O presidente Jair Bolsonaro chega neste sábado à noite a Abu Dhabi , nos Emirados Árabes, na primeira escala de sua peregrinação pelo Oriente Médio — que continua no domingo em Doha, no Qatar, e na segunda em Riad, na Arábia Saudita —, com o desafio de desfazer mal-entendidos e incrementar uma carteira de investimentos que podem ser relevantes para a economia brasileira.
A decisão do governo de abrir um escritório comercial em Jerusalém , em vez de transferir a embaixada do Brasil para a cidade, pode atenuar o desgaste político que o anúncio feito ainda na campanha de Bolsonaro à Presidência trouxe na relação com os países árabes. No início do mês, o Itamaraty informou que não haverá nova mudança nessa questão.
— Há uma questão grave que foi esse possível movimento da embaixada em Israel. Isso criou um certo afastamento dos países árabes, que são importantíssimos para nosso agronegócio. É uma agenda prática de extrema importância para o Brasil — afirma Esther Solano, professora de Relações Internacionais da USP.
Exportações agrícolas
De acordo com o Itamaraty, o Brasil tem hoje uma carteira de 18 projetos do Programa de Parcerias de Investimentos (PPI) e procura investidores externos para bancar parte do custo de R$ 1,3 trilhão. O fundo soberano dos Emirados supera US$ 1 trilhão.
Os Emirados hoje são o segundo destino das exportações brasileiras no mundo árabe, principalmente de carne. Havia um temor de que a aproximação do governo Bolsonaro com Israel gerasse retaliações no setor agropecuário, que ainda não se concretizaram. A ministra, da Agricultura, Tereza Cristina, faz parte da comitiva e participará de encontros bilaterais.
Além da intenção de atrair investimentos e aumentar as exportações agrícolas, o Brasil tem interesses na área de defesa tanto nos Emirados Árabes quanto na Arábia Saudita , mas estes são mantidos em sigilo. Outro desafio para a diplomacia brasileira é deixar clara sua posição sobre o Irã , já que tanto os emiradenses quanto os sauditas trabalharam fortemente para que os EUA deixassem o acordo nuclear com o Irã assinado por Barack Obama em 2015. O acordo foi rompido pelo presidente americano Donald Trump em 2018, e as monarquias árabes cobram do Brasil uma posição contra o pacto, que à época foi aprovado pelo Conselho de Segurança da ONU.
As três monarquias sunitas que receberão a visita de Bolsonaro estão entre os principais aliados dos EUA no Oriente Médio — Washington tem bases nos Emirados e no Qatar, e soldados em solo saudita. No entanto, interesses locais, incluindo em relação ao Irã, provocaram um conflito econômico e diplomático entre emiradenses e sauditas, de um lado, e catarianos, do outro. Em meados de 2017, Abu Dhabi e Riad romperam relações com Doha, acusando o vizinho de apoio a Teerã e à Irmandade Muçulmana. Além disso, Abu Dhabi e Riad estão envolvidos diretamente no conflito do Iêmen , a maior crise humanitária da atualidade.

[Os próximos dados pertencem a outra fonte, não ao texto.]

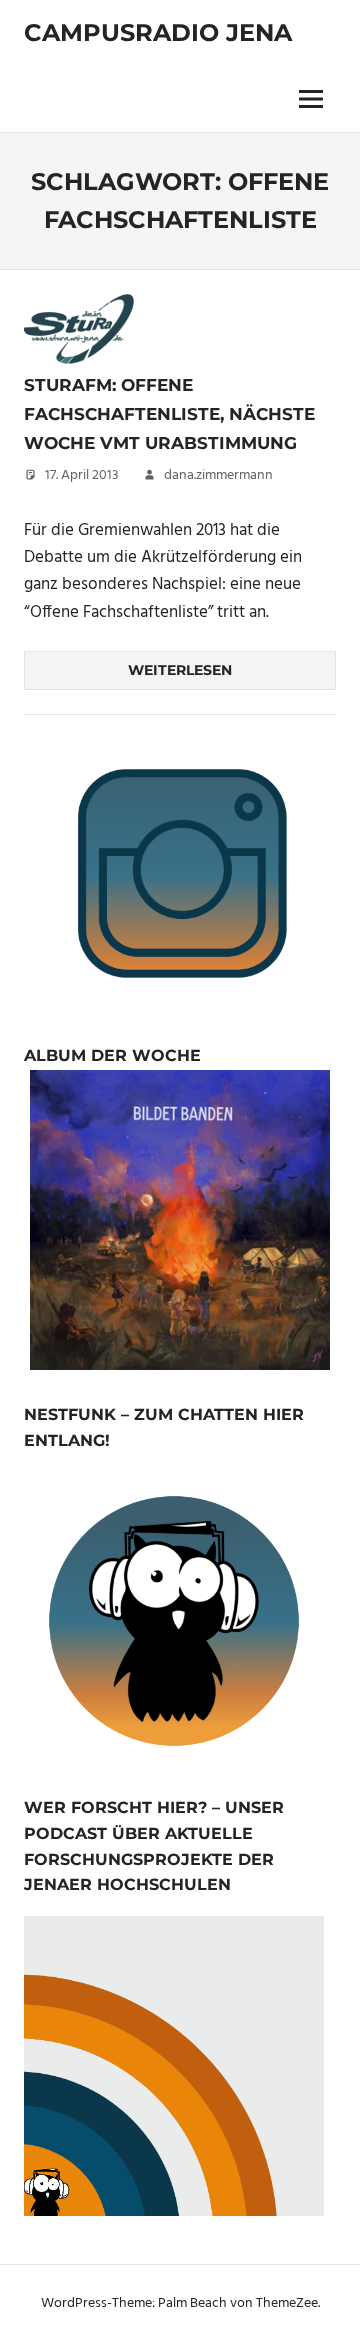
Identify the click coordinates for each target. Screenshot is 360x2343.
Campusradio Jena (158, 32)
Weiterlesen (180, 670)
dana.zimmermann (218, 475)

Antes de embarcar, o presidente sinalizou que não vai mencionar política ou o papel americano no Golfo Pérsico durante a viagem.
— Os EUA são um catalisador naquela região, mas a minha viagem é econômica, não é politica.
Jornalista esquartejado
O príncipe herdeiro da Arábia Saudita e governante de fato do país, Mohammad bin Salman, foi acusado, inclusive por relatores indicados pela ONU, de envolvimento no assassinato do jornalista dissidente Jamal Khashoggi , esquartejado quando buscava documentos na embaixada saudita em Istambul, há um ano. O caso bloqueou a intenção de Bin Salman de se apresentar ao mundo como um reformador, e países como a Alemanha cancelaram a venda de armas à monarquia.
Bolsonaro, no entanto, já se reuniu com Bin Salman durante a cúpula do G20 em Osaka, no Japão, em junho, e não se espera que o brasileiro trate do caso na visita. Para Daniel Damásio Borges, professor de direito internacional da Unesp, é preciso verificar se Bolsonaro manifestará apoio a medidas repressoras das três monarquias, no que diz respeito a direitos humanos e direitos das mulheres. Em julho, o Brasil votou com ditaduras árabes , entre elas as do Golfo Pérsico, em resoluções do Conselho de Direitos Humanos da ONU sobre direitos sexuais e femininos.
— É possível manter boas relações com esses Estados sem apoiar medidas retrógradas. É uma visita positiva, mas é preciso atenção, seja pela natureza autoritária desses países, seja pela posição que o presidente Bolsonaro assumiu nos últimos anos — diz Damásio.